Week 2 introduces the session structure that will persist for the full program and beyond. Same exercises as Week 1 but: add one set to each exercise (now 4 sets); increase the weight by the smallest available increment if Week 1 felt manageable; and add two intervals of 30 seconds “fast” (not maximal sprint, but brisk/uncomfortable pace) within the daily walk. This represents the first application of the progressive overload principle — every session should be marginally harder than the last in at least one measurable variable. Begin tracking workouts in a training log (phone app or paper): exercise, sets, reps, weight. The log is a non-negotiable component from Day 1.

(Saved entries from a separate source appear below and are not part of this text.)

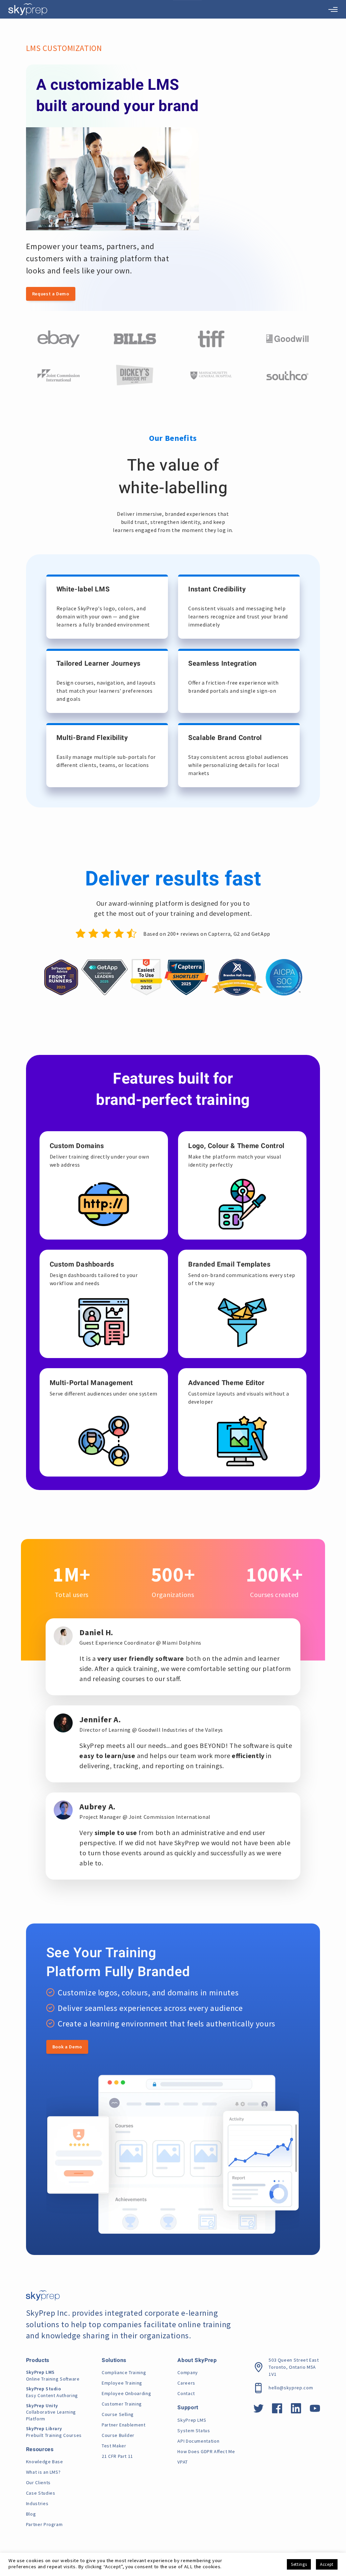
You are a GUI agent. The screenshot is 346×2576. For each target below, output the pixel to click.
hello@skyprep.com (291, 2388)
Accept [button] (326, 2564)
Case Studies (40, 2493)
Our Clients (38, 2482)
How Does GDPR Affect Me (206, 2451)
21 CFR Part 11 (117, 2456)
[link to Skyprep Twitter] (258, 2411)
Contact (186, 2393)
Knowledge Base (44, 2462)
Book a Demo (67, 2047)
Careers (186, 2383)
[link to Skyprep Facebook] (277, 2411)
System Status (193, 2430)
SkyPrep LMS (191, 2420)
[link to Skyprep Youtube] (315, 2411)
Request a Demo (50, 294)
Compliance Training (124, 2372)
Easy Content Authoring (52, 2392)
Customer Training (122, 2404)
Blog (31, 2514)
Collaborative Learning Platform (51, 2412)
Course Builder (118, 2435)
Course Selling (118, 2414)
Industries (37, 2503)
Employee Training (122, 2383)
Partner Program (44, 2524)
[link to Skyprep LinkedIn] (296, 2411)
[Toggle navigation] (333, 9)
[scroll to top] (330, 2540)
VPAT (182, 2462)
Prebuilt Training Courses (54, 2431)
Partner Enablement (124, 2425)
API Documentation (198, 2441)
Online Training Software (53, 2375)
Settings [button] (299, 2564)
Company (187, 2372)
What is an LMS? (43, 2472)
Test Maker (114, 2446)
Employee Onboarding (126, 2393)
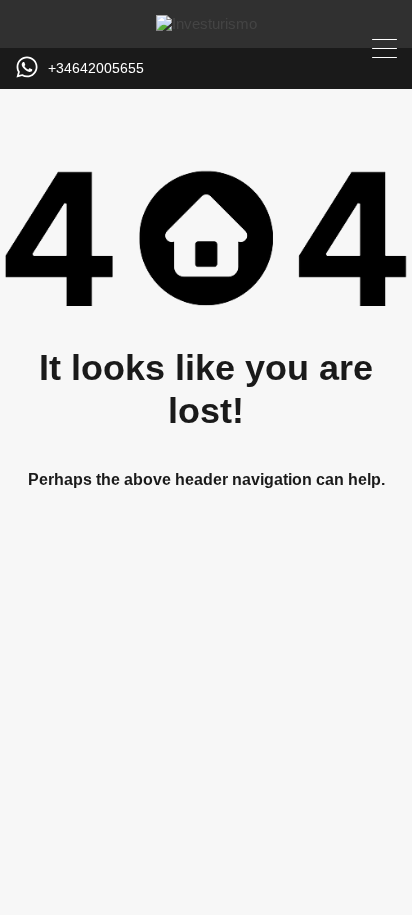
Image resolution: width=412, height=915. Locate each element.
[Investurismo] (206, 23)
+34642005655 (96, 68)
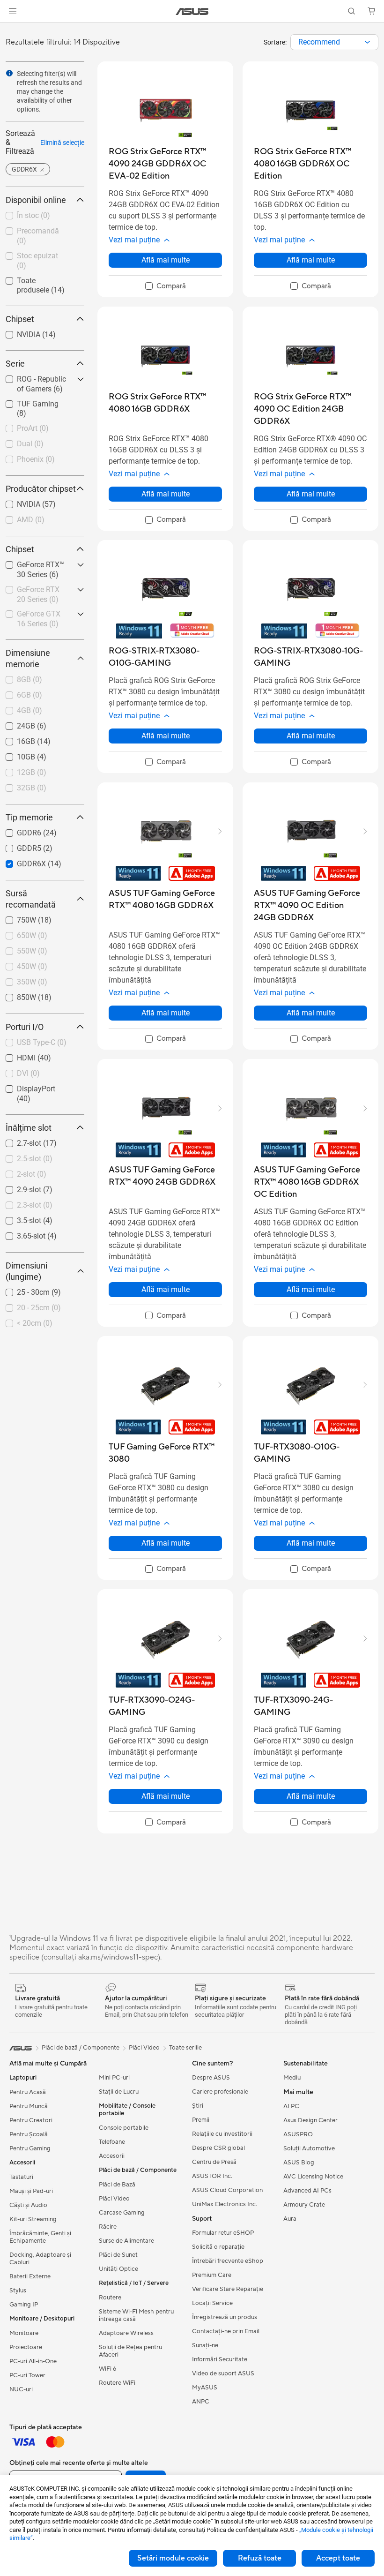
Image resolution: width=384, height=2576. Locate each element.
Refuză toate (259, 2558)
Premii (200, 2120)
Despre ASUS (211, 2077)
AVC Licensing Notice (313, 2176)
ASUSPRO (298, 2134)
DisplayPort (25, 1086)
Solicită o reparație (218, 2247)
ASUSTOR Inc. (212, 2176)
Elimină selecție (62, 142)
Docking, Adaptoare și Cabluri (40, 2258)
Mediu (292, 2077)
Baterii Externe (30, 2276)
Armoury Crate (304, 2204)
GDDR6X (20, 861)
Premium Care (211, 2275)
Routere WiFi (117, 2383)
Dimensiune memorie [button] (28, 658)
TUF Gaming (26, 401)
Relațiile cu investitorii (222, 2134)
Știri (197, 2106)
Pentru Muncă (28, 2106)
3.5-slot (18, 1218)
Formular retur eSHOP (223, 2233)
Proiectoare (25, 2347)
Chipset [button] (20, 319)
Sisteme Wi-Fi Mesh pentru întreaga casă (136, 2315)
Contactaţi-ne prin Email (225, 2331)
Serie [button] (15, 363)
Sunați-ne (205, 2345)
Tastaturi (21, 2177)
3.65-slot (20, 1233)
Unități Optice (118, 2269)
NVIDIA (17, 332)
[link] (192, 11)
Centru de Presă (214, 2162)
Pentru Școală (28, 2134)
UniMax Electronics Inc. (224, 2204)
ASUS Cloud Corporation (227, 2190)
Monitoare (23, 2333)
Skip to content (11, 29)
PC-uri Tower (27, 2375)
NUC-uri (21, 2389)
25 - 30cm (22, 1289)
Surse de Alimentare (126, 2241)
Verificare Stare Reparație (227, 2289)
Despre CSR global (218, 2148)
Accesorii (112, 2156)
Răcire (108, 2227)
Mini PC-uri (114, 2077)
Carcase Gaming (122, 2212)
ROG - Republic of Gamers (35, 380)
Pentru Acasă (27, 2092)
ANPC (200, 2401)
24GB (15, 723)
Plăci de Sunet (118, 2255)
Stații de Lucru (119, 2091)
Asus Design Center (310, 2120)
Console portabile (123, 2128)
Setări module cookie (173, 2558)
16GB (15, 739)
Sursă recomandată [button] (31, 898)
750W (15, 917)
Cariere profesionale (220, 2091)
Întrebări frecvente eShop (227, 2261)
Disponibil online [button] (36, 200)
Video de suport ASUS (223, 2373)
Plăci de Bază (117, 2184)
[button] (12, 11)
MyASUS (204, 2387)
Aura (289, 2219)
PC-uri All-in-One (33, 2361)
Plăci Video (114, 2198)
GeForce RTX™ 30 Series (34, 566)
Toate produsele (32, 278)
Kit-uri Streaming (33, 2219)
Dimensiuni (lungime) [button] (26, 1271)
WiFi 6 (107, 2369)
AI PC (291, 2106)
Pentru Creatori (30, 2120)
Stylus (17, 2290)
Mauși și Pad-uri (31, 2191)
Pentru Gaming (30, 2148)
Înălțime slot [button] (29, 1128)
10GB (15, 754)
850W (15, 995)
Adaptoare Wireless (126, 2333)
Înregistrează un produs (224, 2317)
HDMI (15, 1055)
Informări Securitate (219, 2359)
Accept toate (338, 2558)
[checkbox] (165, 286)
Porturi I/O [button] (25, 1027)
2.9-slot (18, 1187)
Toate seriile (185, 2047)
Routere (110, 2297)
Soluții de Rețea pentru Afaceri (130, 2350)
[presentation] (367, 42)
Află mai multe (165, 259)
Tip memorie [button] (29, 817)
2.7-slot (18, 1140)
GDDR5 (18, 845)
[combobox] (334, 42)
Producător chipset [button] (41, 489)
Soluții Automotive (309, 2148)
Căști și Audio (28, 2205)
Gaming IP (23, 2304)
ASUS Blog (298, 2162)
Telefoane (112, 2142)
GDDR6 (18, 830)
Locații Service (212, 2303)
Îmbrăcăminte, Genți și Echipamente (40, 2237)
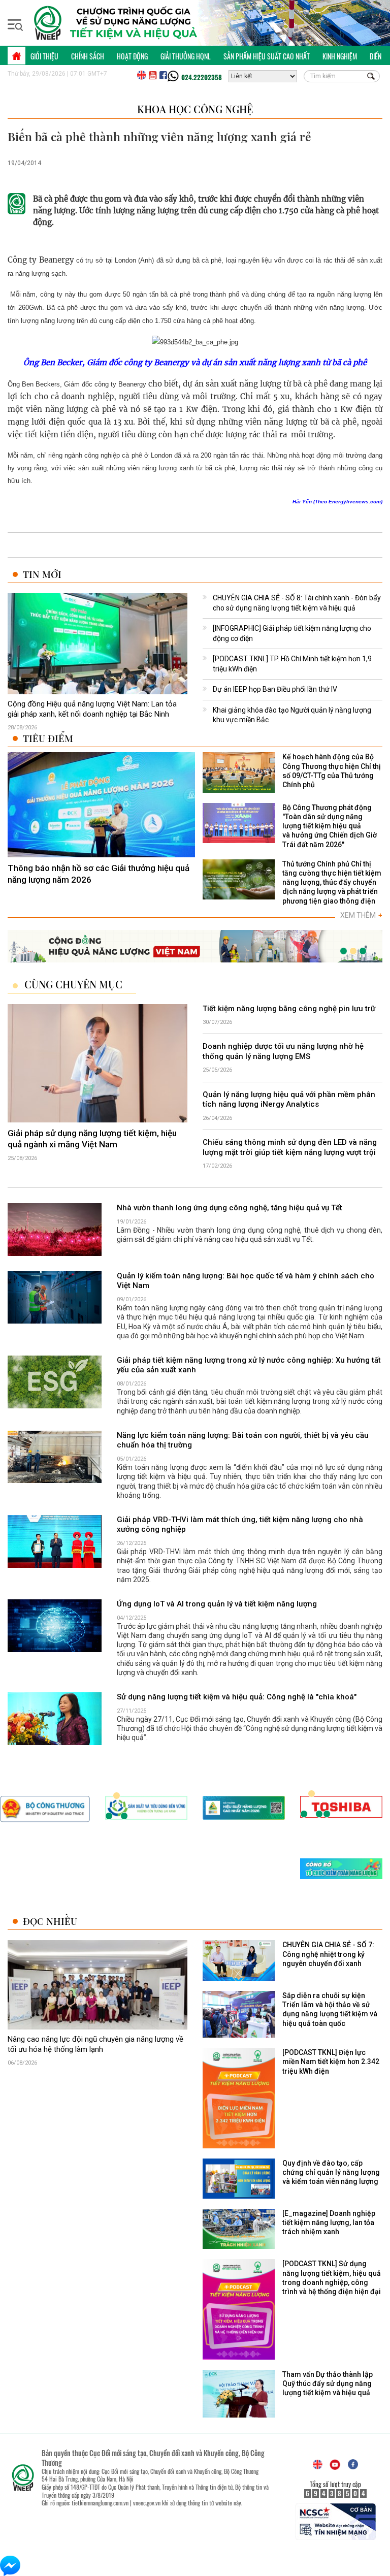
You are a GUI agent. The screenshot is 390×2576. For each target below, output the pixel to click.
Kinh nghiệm (339, 56)
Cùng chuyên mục (73, 984)
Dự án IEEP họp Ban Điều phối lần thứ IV (275, 689)
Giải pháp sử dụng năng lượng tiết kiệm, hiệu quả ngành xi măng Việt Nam (92, 1138)
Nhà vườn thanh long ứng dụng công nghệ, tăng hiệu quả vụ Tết (229, 1207)
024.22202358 (201, 77)
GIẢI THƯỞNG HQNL (185, 56)
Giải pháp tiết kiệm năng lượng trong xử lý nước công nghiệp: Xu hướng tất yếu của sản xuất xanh (249, 1365)
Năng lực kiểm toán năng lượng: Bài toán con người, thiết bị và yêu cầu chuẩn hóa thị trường (243, 1440)
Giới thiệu (44, 56)
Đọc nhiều (50, 1921)
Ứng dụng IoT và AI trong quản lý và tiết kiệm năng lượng (217, 1603)
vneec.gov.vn (146, 2502)
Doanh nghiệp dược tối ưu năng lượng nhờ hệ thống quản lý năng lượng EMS (283, 1051)
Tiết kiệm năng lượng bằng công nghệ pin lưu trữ (289, 1008)
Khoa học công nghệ (195, 109)
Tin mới (42, 574)
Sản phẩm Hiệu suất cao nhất (266, 56)
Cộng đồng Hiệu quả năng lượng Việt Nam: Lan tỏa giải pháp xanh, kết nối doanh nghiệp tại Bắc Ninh (92, 709)
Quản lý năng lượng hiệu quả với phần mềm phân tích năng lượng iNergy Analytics (289, 1099)
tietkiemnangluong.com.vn (100, 2502)
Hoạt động (132, 56)
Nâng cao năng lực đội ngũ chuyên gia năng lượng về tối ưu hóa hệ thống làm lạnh (95, 2044)
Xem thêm (361, 915)
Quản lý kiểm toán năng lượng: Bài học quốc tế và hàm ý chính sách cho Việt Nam (245, 1281)
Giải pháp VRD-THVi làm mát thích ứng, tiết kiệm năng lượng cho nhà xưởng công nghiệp (240, 1524)
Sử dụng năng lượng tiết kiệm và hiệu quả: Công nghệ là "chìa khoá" (236, 1696)
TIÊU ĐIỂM (48, 738)
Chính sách (87, 56)
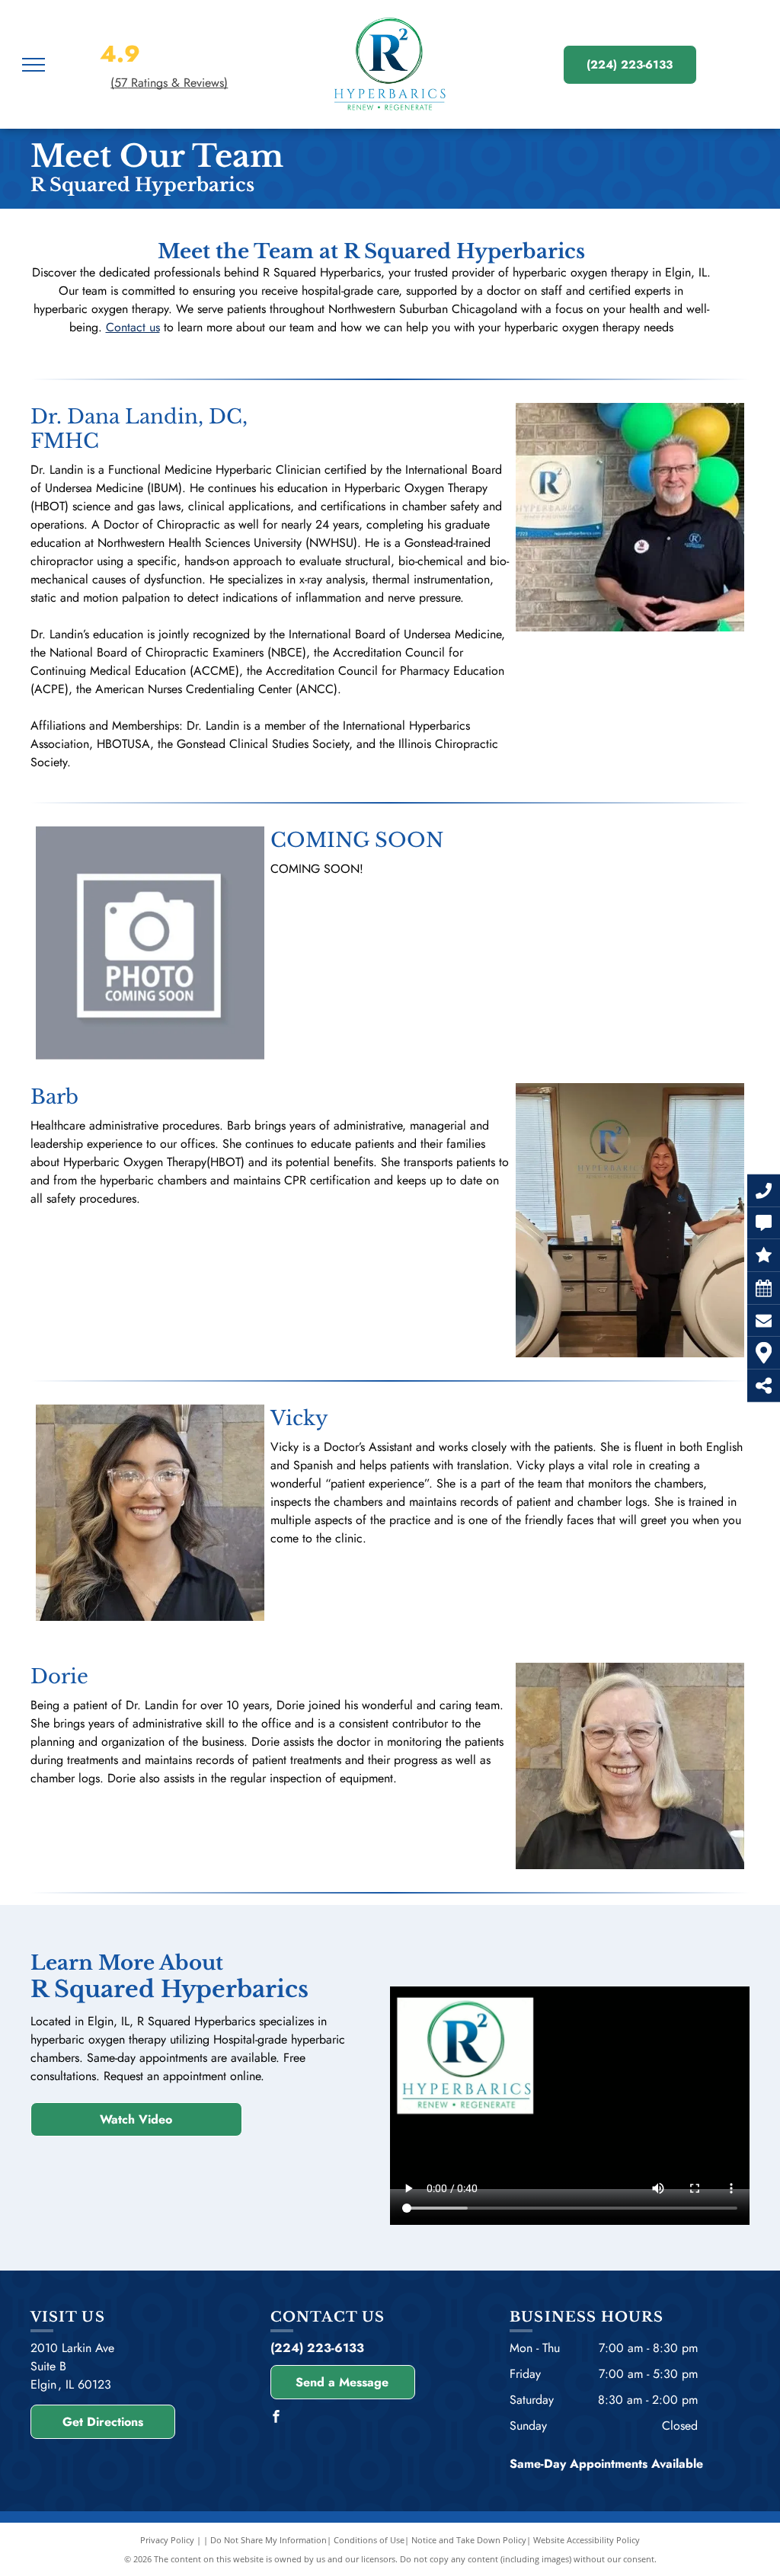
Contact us (133, 327)
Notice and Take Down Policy (468, 2540)
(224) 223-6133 (317, 2348)
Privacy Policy (167, 2540)
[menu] (33, 65)
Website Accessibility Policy (586, 2540)
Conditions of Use (369, 2540)
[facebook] (276, 2419)
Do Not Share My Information (268, 2540)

Recovery in weeks 1-2: DOMS (delayed onset muscle soreness) typically peaks 24-48 hours after the first 1-3 sessions and can be surprisingly intense in complete beginners. This is normal and not indicative of injury — it represents the acute inflammatory response to exercise-induced muscle microtrauma that initiates the adaptation cascade. Management: light walking, gentle stretching, adequate sleep, and continued hydration accelerate recovery. Do not skip the Week 2 training sessions because of soreness from Week 1 — the repeated bout effect means that the same exercises cause significantly less soreness from the second session onward, and training through mild soreness (without pain) accelerates adaptation. However, if a muscle is acutely painful (sharp pain, joint pain, or pain at rest), rest and consult a healthcare professional.
Weeks 2 assessments: before the Week 3 session, record: (1) Push-up max reps in one set; (2) Time to walk/run 1 mile; (3) How long you can hold a plank. These are the baseline measurements that will demonstrate progress at the end of the 30 days and provide the motivational evidence that the program is working.